Se suele decir que la prensa es el cuarto poder, pero no es verdad. La prensa es un arma poderosa, incluso letal, pero no es un poder en sí mismo. No posee el poder “para sí”. Es una herramienta en manos de otros actores, que en la sombra, al amparo del fuego periodístico, ejercen su verdadero poder mediante la manipulación, la construcción de opinión, la demonización del adversario, la promoción de sus intereses. Pero la prensa, incluso sus gerentes, no son más que actores secundarios de una trama mucho más compleja. Los grandes directores de los medios empresariales de comunicación se sienten poderosos y suelen ganar mucho dinero. Pero no son más que alfiles en un tablero de ajedrez donde los reyes y reinas están en otro lado.
Un ejemplo reciente: entre las revelaciones de los Papeles de Panamá,(1) salió a luz información sobre Juan Luis Cebrián, presidente ejecutivo del grupo español Prisa, dueño del periódico El País de España. En la investigación se demuestra que su ex esposa, Teresa Aranda, posee cuentas secretas en las islas Seychelles y Samoa. Lo más grave es que esas cuentas opacas provendrían de una “aventura empresarial” de Cebrián en Sudán del Sur, en compañía con Massoud Farshad Zandi, un empresario español de origen iraní y el ex presidente Felipe González. Sudán del Sur se independizó de Sudán en 2011, luego de una enorme campaña de comunicación de medios occidentales que durante un par de años inundaron a la opinión pública sobre conflictos étnicos y religiosos entre el norte y el sur de Sudán.
Lo que esos medios nunca dijeron era que en el sur estaban los campos petrolíferos. Alcanzada la independencia, el nuevo país entró hasta hoy en una guerra civil que ha causado miles de muertos y centenares de miles de refugiados. Las organizaciones humanitarias en vistas de lo ocurrido se preguntan ahora: “¿Es viable un Estado en el sur sin infraestructuras de transporte, electricidad, telefónica, educativa y sanitaria; con sólo 100 kilómetros de carretera y una tasa de analfabetismo que llega al 73% de la población (un 92% en las mujeres), cuya media de ingresos diarios para el 55% de la gente no alcanza un dólar, y en medio de una gran inseguridad alimentaria?”.(2) Todas esas preguntas no importaron para periódicos como El País, que promovieron la independencia de Sudán del Sur. Mientras tanto, tal como lo sugieren los Papeles de Panamá, los beneficiados de ese proceso político fueron gente como Cebrián, que pudo controlar junto con sus socios grandes campos petrolíferos del nuevo Estado fallido, construido gracias a su apoyo comunicacional.

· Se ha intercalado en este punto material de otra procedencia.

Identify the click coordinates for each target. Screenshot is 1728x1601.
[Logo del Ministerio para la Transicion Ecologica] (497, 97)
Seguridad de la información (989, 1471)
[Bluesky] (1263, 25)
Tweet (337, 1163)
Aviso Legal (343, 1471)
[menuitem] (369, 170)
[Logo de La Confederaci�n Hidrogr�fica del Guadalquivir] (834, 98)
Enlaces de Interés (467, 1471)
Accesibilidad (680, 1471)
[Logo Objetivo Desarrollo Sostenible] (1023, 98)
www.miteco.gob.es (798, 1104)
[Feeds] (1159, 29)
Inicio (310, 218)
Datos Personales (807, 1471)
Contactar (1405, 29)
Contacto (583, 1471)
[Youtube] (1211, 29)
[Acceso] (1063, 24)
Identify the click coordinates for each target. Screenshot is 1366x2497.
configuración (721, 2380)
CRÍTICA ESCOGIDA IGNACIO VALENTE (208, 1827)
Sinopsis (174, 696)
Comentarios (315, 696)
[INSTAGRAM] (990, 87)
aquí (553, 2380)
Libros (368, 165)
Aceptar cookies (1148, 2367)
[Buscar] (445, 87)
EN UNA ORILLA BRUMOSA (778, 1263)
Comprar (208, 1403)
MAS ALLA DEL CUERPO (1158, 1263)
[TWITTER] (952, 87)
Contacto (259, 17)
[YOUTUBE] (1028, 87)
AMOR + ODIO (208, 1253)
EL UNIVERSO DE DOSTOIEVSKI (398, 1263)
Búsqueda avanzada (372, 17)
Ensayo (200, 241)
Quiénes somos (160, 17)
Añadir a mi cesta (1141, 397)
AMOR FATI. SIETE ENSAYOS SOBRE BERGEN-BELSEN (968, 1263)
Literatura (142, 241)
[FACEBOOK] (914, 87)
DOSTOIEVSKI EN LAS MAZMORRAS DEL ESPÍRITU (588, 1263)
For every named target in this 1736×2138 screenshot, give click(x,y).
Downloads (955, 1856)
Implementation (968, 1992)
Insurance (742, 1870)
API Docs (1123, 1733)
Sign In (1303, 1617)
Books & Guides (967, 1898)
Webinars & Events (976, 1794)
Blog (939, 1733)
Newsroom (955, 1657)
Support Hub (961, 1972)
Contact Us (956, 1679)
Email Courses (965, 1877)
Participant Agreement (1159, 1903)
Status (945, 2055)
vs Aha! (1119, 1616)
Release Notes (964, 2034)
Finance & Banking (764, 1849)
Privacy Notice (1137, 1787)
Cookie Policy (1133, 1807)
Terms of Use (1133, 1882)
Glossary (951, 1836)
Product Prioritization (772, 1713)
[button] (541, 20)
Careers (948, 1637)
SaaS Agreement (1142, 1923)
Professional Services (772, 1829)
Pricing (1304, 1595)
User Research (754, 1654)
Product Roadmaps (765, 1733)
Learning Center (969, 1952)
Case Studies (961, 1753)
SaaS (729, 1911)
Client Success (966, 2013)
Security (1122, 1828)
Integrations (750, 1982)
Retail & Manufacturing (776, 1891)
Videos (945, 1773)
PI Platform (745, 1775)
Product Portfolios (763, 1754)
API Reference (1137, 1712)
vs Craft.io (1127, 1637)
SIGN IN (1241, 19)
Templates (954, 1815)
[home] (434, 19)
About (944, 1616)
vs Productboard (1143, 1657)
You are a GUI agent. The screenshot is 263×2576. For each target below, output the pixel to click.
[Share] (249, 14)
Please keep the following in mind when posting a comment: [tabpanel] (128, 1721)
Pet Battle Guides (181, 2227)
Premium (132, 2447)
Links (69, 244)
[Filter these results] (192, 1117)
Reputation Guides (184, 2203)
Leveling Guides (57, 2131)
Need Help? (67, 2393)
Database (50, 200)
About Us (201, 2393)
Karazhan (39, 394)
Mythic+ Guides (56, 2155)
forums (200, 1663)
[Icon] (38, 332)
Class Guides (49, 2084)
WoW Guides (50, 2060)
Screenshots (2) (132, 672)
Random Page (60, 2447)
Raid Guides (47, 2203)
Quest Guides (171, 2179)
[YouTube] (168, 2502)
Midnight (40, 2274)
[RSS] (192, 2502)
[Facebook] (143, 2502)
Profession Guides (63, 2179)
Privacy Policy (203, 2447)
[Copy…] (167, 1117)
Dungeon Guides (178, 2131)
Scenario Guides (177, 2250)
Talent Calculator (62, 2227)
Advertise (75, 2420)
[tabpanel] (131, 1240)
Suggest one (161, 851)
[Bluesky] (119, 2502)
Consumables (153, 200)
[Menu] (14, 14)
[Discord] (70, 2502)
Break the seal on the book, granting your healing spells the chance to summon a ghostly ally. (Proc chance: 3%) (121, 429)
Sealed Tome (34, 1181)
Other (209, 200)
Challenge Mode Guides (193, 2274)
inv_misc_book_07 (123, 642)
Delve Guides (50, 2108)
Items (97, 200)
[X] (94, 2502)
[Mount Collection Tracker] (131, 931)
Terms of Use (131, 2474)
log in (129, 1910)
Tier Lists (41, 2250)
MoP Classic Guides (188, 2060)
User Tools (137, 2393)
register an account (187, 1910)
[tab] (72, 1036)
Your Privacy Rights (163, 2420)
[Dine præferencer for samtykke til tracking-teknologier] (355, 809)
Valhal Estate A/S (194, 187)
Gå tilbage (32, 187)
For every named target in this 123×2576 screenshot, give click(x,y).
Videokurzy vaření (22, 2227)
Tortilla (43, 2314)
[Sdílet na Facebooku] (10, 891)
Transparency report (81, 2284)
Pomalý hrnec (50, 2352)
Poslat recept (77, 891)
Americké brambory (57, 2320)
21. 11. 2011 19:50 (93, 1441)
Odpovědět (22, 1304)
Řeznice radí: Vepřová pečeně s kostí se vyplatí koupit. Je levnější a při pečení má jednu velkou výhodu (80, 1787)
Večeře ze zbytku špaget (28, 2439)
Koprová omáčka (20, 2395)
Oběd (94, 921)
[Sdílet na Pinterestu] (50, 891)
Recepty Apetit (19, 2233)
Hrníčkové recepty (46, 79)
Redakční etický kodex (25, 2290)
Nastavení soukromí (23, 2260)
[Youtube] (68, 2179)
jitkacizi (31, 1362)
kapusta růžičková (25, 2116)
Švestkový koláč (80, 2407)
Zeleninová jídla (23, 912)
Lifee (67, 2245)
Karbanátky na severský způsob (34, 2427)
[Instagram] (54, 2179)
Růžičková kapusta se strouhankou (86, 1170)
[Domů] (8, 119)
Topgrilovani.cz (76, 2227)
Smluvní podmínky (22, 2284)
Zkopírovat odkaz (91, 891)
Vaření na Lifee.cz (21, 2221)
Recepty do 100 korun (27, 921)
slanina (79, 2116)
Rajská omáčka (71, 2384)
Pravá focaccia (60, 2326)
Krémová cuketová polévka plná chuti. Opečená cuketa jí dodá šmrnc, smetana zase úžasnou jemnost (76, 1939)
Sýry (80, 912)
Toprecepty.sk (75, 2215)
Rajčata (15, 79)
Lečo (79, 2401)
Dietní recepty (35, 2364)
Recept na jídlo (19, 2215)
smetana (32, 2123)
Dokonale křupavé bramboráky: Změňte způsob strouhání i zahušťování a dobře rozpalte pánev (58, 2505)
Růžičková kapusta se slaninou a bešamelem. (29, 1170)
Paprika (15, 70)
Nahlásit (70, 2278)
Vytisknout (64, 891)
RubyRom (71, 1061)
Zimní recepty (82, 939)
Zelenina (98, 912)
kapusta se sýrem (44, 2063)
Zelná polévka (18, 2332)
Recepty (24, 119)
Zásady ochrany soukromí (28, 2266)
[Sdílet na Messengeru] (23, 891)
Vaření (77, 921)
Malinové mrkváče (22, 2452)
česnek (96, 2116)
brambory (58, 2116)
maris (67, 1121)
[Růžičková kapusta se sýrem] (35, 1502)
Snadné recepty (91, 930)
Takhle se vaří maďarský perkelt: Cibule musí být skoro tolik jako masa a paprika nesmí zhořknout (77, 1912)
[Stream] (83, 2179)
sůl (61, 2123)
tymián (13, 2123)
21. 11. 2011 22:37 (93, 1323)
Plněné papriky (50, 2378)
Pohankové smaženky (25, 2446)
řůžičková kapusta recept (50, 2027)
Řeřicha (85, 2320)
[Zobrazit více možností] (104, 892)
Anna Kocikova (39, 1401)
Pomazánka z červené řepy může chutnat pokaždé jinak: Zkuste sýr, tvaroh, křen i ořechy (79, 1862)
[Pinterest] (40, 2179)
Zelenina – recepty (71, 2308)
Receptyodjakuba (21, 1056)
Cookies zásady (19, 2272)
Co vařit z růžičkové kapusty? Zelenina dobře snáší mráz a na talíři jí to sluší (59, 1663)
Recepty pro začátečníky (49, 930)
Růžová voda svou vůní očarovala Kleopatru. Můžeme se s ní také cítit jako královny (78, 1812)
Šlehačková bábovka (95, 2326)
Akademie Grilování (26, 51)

LA DISPUTA POR EL “ENCUADRE”
En Chile el poder de los medios, extremadamente concentrados en dos grandes grupos empresariales, es capaz de construir la realidad de forma tanto o más brutal que en Sudán del Sur. El Mercurio y Copesa logran manejar las principales dinámicas políticas porque no existe otro conglomerado comunicacional que tenga las espaldas financieras que le permita informar, de forma cotidiana, sobre la multitud de asuntos que impactan en la vida de un país. Incluso la televisión pública termina condicionada por la pauta de estas cadenas. Este efecto se denomina el “encuadre” de las noticias.
Esto ocurre porque las personas necesitamos responder con cierta premura a la pregunta ¿qué está pasando? Quienes ofrezcan una respuesta más rápida y comprensible tienen la posibilidad de sentar un marco interpretativo a los sucesos. Si además los que responden poseen cierta afinidad en su interpretación, y la reiteran una y otra vez, logran mayor poder de convencimiento. Así existe formalmente libertad de expresión, pero en la realidad un par de actores mantiene el monopolio del encuadre de la información. En sociología esto se denomina framing, y explica que las grandes batallas de ideas se disputen dentro de un marco (frame) dentro del cual se debate. Al interior de ese encuadre todo se puede decir con absoluta libertad. Pero lo realmente importante es controlar el marco, especialmente los conceptos que se usan, que al final acaban condicionando la política.
El ejemplo es Venezuela. Ningún observador justo, por muy derechista que sea, podría acusar de dictadura a un gobierno donde la mayoría del Parlamento está en manos de la oposición, producto de unas elecciones donde el presidente Maduro reconoció la derrota, y cuando años atrás Henrique Capriles, líder de la oposición, también reconoció la suya con total normalidad. Se puede afirmar que en Venezuela hay conflictividad social, choques entre poderes del Estado, problemas de abastecimiento, falta de conciliación y corrupción. Sin embargo el tratamiento de los medios va instalando un marco diferente que encuadra a Venezuela como un régimen contra el que todo vale, desde las mentiras más grotescas a las acusaciones más descabelladas, a escala industrial, lo que permite que todo se cuele y las audiencias de los medios lo acepten como algo verídico.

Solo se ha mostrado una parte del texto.